Au final, et malgré le petit air de victoire claironné par les citoyennistes du haut de leurs pantoufles, la donne réelle reste la suivante : les services de renseignement utilisent déjà comme ils le veulent/le peuvent la géolocalisation, la sonorisation et la captation d’images à distance à partir de tout appareil électronique connecté, tandis que procureurs et juges pourront aussi emprunter cette même voie en matière de géolocalisation en temps réel (sans plus se contenter des seuls téléphones mobiles), dans le cadre d’une partie de leurs enquêtes judiciaires.

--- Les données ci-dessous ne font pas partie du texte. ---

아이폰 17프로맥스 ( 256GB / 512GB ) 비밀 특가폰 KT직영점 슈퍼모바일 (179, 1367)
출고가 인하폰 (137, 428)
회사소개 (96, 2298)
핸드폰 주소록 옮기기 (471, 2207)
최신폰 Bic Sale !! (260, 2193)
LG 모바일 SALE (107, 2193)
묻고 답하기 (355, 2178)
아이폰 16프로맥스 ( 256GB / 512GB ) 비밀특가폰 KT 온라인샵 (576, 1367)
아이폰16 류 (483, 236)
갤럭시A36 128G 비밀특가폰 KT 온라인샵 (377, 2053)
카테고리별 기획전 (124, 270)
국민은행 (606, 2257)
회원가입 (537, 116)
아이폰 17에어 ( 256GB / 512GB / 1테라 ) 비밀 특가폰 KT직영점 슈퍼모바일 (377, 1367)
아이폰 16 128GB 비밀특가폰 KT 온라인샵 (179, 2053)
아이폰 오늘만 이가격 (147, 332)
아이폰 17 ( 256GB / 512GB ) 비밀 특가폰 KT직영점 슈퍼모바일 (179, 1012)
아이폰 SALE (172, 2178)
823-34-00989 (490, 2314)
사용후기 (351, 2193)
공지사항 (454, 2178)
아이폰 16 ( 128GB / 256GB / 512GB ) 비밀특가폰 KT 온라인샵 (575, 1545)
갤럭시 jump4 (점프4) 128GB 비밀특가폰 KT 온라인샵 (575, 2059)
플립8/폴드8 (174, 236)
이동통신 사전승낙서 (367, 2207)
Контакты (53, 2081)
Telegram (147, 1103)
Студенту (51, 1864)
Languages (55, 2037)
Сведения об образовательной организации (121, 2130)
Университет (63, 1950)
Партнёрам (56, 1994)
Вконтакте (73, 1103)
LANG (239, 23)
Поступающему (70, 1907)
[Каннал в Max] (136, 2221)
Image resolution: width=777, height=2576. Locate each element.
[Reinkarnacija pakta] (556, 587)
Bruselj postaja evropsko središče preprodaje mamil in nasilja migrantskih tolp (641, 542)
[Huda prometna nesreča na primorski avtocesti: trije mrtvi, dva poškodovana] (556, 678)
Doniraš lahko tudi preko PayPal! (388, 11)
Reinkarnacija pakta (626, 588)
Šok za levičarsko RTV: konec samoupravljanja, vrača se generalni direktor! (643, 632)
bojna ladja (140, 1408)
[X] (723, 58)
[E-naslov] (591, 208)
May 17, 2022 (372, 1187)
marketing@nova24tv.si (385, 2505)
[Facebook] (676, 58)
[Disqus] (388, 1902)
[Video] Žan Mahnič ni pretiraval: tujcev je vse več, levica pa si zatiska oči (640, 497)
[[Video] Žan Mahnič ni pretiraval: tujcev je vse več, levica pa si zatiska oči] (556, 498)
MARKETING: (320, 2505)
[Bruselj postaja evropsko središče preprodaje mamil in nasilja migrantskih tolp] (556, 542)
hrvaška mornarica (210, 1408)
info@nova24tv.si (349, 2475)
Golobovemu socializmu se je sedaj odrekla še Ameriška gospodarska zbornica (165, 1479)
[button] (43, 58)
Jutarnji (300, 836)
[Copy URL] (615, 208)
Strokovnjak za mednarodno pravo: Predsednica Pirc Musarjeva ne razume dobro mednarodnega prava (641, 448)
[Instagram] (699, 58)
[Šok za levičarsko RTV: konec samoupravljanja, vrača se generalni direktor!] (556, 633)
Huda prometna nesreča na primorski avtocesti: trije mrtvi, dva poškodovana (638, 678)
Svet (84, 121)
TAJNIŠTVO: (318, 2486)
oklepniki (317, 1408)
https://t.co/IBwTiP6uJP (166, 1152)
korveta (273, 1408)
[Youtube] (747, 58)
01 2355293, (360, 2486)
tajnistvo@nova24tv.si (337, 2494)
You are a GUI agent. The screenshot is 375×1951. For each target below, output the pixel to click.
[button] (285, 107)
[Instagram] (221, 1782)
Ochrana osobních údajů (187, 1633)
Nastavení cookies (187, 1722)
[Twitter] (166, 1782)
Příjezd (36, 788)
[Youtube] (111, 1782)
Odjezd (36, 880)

On savait déjà que les téléphones étaient des mouchards permanents (de soi mais aussi des autres qui se trouvent à portée de micro ou de caméra). Qu’on se le tienne donc désormais pour dit à propos de n’importe quels autres « appareils électroniques » domestiques ou ludiques munis de tels capteurs (ou de GPS), même éteints, puisque la question concerne ici justement leur activation non consentie à distance par les flics et leurs prestataires.

A bon entendeurs…

Quelques ennemis du meilleur des mondes
19 novembre 2023

* Note : après son adoption au Sénat le 14 novembre et avant examen en décembre à l’Assemblée nationale, le projet de loi « Asile et immigration » comporte notamment les mesures suivantes : fin de l’automaticité de la naturalisation par le droit du sol ; durcissement du regroupement familial et de l’accès aux titres de séjour ; suppression de l’aide médicale d’Etat (AME) au profit d’une aide médicale d’urgence (AMU) ; suppression de certaines prestations sociales (comme les APL) aux étrangers présents en France depuis moins de cinq ans ; rétablissement du délit de séjour irrégulier ; augmentation des moyens de placement en rétention des demandeurs d’asile ; retrait du titre de séjour en cas de non-respect des « principes de la République » ; exclusion des personnes sans titre de séjour du droit à l’hébergement d’urgence, …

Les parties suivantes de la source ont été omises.